After this, and of course giving the band appreesh because seriously, were the flatcaps going to cheer for a doom band?, I went back over to the main building and commenced waiting through bands I didn't like in order to see bands I did.

Whitechapel [4/7]
This band, like perhaps too many on this bill, was solid in their execution but actively tiresome to listen to. In the balance, this was pretty average deathcore, but not quite the Whitebeltchapel implications that get tossed around a little too easily.

The Haunted [6/7]
In a sense, they were just going through the motions, probably exacerbated by the restricted set time. This was probably the least good of the times that I've seen the band, but it was still, as evinced, a cool performance; the rest of the band may be in drill-for-half-an-hour-and-go-drink mode, but I'm not sure Peter Dolving even comes with this setting. He was on his game as usual, anti-rockstar rockstar in full cry, and also rolled out a couple bizarre anecdotes of what it's like to be in a band with fans, and how the fans really do keep the bands going. Maybe kinda had to be there.

Autumn Burns Red [4.5/7]
Well, I guess if you can't get In Flames or Killswitch, these guys are next on the central casting list, like how Dolph Lundgren picks up the roles that Arnold tosses back to his agent with only the ejaculation "Schrott!" Moderately formulaic metalcore with melodic leads; if this band did not exist, this festival would spontaneously generate them.

OK, that's not super fair. However, the preponderance of metalcore-nach-deathcore-nach-metalcore on this bill had me seriously questioning, at several points, why I keep coming. I don't mind, and often dig, the actual hardcore bands when they bother to book them, and as a metalhead would prefer a hella lot more real metal, but this puree of genres is something, at least for me, to endure rather than get up for.

The Acacia Strain [5/7]
Gloriously content-free as always, and though they seemed pinched for time, Vincent still got off a few good bon mots.
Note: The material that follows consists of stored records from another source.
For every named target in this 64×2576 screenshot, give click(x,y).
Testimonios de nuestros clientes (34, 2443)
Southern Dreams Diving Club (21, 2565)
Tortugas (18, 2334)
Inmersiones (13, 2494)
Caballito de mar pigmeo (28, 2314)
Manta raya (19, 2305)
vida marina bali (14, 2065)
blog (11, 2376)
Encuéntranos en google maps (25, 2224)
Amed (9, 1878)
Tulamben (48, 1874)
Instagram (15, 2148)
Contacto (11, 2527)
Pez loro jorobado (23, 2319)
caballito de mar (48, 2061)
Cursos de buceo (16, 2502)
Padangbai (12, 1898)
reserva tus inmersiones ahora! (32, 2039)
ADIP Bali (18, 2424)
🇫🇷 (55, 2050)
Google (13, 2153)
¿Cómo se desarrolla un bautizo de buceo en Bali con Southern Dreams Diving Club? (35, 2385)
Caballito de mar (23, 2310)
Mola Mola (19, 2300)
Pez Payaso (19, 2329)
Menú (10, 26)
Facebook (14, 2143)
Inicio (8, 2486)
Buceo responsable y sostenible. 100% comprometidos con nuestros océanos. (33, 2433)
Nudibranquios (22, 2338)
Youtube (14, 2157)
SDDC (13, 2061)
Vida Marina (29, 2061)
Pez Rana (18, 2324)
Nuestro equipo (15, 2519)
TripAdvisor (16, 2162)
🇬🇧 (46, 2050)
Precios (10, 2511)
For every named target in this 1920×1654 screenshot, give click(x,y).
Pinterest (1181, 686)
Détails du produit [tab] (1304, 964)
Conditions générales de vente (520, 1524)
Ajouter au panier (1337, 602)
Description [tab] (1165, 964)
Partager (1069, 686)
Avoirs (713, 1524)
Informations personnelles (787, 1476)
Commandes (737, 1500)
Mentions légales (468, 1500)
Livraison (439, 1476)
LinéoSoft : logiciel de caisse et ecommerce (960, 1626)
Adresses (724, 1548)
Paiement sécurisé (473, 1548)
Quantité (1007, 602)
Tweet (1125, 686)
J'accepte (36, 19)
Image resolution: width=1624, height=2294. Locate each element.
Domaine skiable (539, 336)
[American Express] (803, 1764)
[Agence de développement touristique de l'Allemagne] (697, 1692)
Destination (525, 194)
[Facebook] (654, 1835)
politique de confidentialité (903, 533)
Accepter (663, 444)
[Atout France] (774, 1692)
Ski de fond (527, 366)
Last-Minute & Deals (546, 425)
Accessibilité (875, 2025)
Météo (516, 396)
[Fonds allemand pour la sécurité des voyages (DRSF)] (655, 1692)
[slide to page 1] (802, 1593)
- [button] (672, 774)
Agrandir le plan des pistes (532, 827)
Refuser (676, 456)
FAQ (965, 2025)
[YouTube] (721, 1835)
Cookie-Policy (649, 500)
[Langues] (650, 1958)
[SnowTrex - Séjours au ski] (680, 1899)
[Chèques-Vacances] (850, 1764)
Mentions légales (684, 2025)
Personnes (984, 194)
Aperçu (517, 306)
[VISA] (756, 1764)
There is nothing to this band but breakdowns, but even at that, they've got some damned good breakdowns.

Napalm Death [6.5/7]
There's an upside to short songs in a setting like this, obviously, as you can pack more of them into the requisite shitty setlength. The smashed though a strong set of both old and new material (not much from the experimental middle period before Nasum held their feet to the fire again), and "Nazi Punks Fuck Off" sounded just about the best I've heard it. Good all around.

Suffocation [6.5/7]
Despite the shorter time, this was a filled-out as well as balls-out set, which saw Frank in a seriously wacky mood ranting between songs, and a fair slice of new material. It sounded, surprise surprise, a lot like a lot of other Suffocation, but just as finished and crushing as the rest of the performance. The new record's not going to be some kind of breakout, but if you dig Suffocation or just love death metal, it'll definitely be worth a spin.